* **Document text**
★ ★ ★ ★

3.2. Cell Biology Techniques

The SH-SY5Y and Kelly human neuroblastoma cell lines were generously donated by Dr. J. Biedler (Memorial Sloan-Kettering Cancer Center, New York, NY, USA). The MDA-MB-231 and MCF-7 breast cancer cell lines were purchased from the American Type Culture Collection. All cell lines were cultured under standard conditions at 37 °C in 5% CO2 as an adherent monolayer in Dulbecco’s modified Eagle’s medium supplemented with l-glutamine (DMEM) (Invitrogen, Waltham, MA, USA) and 10% fetal calf serum (FCS) (Thermo Fisher Scientific, Waltham, MA, USA).

3.2.1. Method for Cell Viability Assays

Cell viability was measured by the standard Alamar blue assay, as previously described [34]. Briefly, cells were allowed to attach for 24 h in 96-well culture plates. The cells were then continuously exposed to serial dilutions of the hydrazide-hydrazone derivatives for 72 h, either in the presence or absence of SAHA (0.5 or 1 µM), with five replicate wells for each determination. Cell viability was determined by the addition of 22 µL of Alamar blue reagent, recorded at comparative 0 h and 5 h values, using a Wallac 1420 Victor III spectrophotometer (GMI, Ramsey, MN, USA), which measured light absorbance in each well at 570 nm. The cell viability of each plate was calculated as a percentage compared to matched DMSO controls (0.5%). The mean (+/−SEM) is shown for three independent experiments.

3.2.2. Cell Cycle Study by Propidium Iodide Staining

The cell cycle phase distribution of a cell population was determined by measuring cell DNA content using flow cytometry with propidium iodide (PI) (Sigma Aldrich) staining. The cells were trypsinized and resuspended at a concentration of 1 × 106 in a complete medium, then pelleted by cold centrifugation at 1200 r.p.m., rinsed with PBS and recollected as a cell pellet. The cells were then resuspended in 0.1 mL cold PBS and were fixed in 80% cold ethanol by adding 1 mL on top of the cell suspension and incubated at 4 °C for 30 min. Prior to flow cytometric analysis, the cells were pelleted and the entire supernatant carefully discarded. The samples were treated with RNase A (Sigma, Sydney, NSW, Australia) for 30 min at room temperature and then stained with propidium iodide (50 μg/mL, final concentration) for 45 min at room temperature. The samples were analysed using a BD Caliber Flow cytometer (BD, San Jose, CA, USA). The cell cycle analysis was performed in FlowJo. Cell populations were divided into three subsets of cells that represented the sub G0/G1, G0/G1 phase, S phase and G2/M (as determined from comparison with untreated cell control gating).

★ ★ ★ ★

* **What you have to do**
Can you echo the stretch of the cell biology methods text from "The SH-SY5Y and" through "Waltham, MA, USA).", word for word? Rely only on the cell biology methods text for these.

(Saved entries)
★ ★ ★ ★

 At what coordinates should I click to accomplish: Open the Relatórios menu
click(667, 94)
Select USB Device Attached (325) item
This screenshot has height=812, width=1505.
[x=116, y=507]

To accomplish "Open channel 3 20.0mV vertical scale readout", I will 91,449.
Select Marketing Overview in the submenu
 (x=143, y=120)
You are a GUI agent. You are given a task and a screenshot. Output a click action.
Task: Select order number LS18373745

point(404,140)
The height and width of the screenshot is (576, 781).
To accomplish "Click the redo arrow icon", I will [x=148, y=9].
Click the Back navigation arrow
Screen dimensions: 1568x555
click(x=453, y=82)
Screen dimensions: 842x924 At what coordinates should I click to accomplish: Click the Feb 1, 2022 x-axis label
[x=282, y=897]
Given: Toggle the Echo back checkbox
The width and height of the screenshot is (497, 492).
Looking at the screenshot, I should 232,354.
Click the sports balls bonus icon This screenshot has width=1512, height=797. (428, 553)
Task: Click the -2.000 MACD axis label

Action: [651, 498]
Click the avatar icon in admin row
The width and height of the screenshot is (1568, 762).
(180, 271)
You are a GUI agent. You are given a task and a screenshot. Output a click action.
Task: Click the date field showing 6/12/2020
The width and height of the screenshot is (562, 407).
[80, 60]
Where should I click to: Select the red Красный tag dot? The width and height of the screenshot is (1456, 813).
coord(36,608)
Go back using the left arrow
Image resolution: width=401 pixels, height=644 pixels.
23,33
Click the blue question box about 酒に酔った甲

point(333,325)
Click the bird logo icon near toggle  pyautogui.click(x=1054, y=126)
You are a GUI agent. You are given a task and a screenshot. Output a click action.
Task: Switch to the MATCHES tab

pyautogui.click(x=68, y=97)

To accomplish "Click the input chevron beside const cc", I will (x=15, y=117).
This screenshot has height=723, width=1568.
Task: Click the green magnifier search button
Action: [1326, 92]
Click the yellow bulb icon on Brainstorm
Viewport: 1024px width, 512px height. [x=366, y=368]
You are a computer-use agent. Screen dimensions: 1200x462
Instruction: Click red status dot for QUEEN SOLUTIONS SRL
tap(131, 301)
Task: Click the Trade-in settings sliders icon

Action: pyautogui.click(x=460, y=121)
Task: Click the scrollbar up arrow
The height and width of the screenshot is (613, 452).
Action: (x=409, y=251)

★ ★ ★ ★

* **Completed task**
The SH-SY5Y and Kelly human neuroblastoma cell lines were generously donated by Dr. J. Biedler (Memorial Sloan-Kettering Cancer Center, New York, NY, USA). The MDA-MB-231 and MCF-7 breast cancer cell lines were purchased from the American Type Culture Collection. All cell lines were cultured under standard conditions at 37 °C in 5% CO2 as an adherent monolayer in Dulbecco’s modified Eagle’s medium supplemented with l-glutamine (DMEM) (Invitrogen, Waltham, MA, USA) and 10% fetal calf serum (FCS) (Thermo Fisher Scientific, Waltham, MA, USA).